Le renouvellement des générations est donc un enjeu économique pour toute la zone. L’interprofession use de sa notoriété et de ses services pour promouvoir la transmission des exploitations. « Nous accompagnons notamment les cédants dans la qualification de leur offre. » Là encore, François Peyroux témoigne devoir faire face régulièrement à la réticence des cédants. « Savoir comment et ce que l’on transmet est un travail délicat. Il y a toujours un frein psychologique. »
Pas foule au portillon
Une fois cette épreuve passée, il faut encore trouver le bon candidat et ils ne sont pas nombreux à se présenter malgré le dynamisme de la zone. « C’est une profession exigeante avec de nombreuses contraintes de temps. De plus, dans ce territoire de montage, il n’y a pas toujours les services qu’attend par exemple un jeune couple. » À cela, s’ajoute l’aspect économique. En zone Saint-nectaire, la pression foncière sur les terres agricoles peut vite faire grimper les prix. La location apparaît alors comme une solution plus appropriée.

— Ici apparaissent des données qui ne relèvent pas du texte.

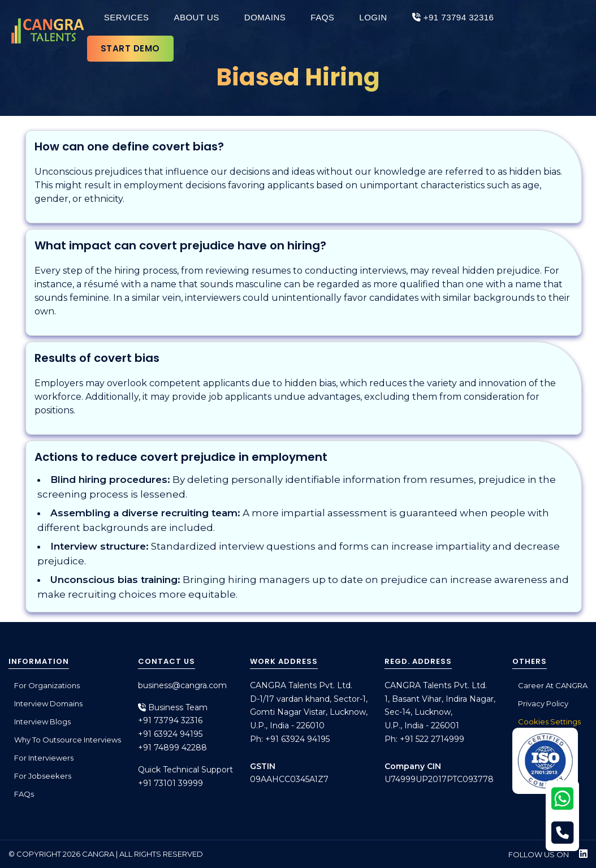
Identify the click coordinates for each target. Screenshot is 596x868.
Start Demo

Enfin, si les repreneurs ne se bousculent pas aux portillons des fermes, il en va de même pour les associés. « Nous avons plusieurs producteurs désireux de trouver un associé pour remplacer un départ à la retraite mais ils ne trouvent personne. À priori, les candidats préfèrent travailler seuls. » Loin de s’avouer vaincue, la filière redouble d’effort ! Ainsi le 28 février prochain, au SIA à Paris, elle consacrera une journée à toutes les exploitations en attente de trouver un nouveau propriétaire. Elle espère ainsi susciter les vocations.
Mélodie Comte
(1) Chambres d’agriculture Puy-de-Dôme et Cantal, Communautés de Communes, élus locaux.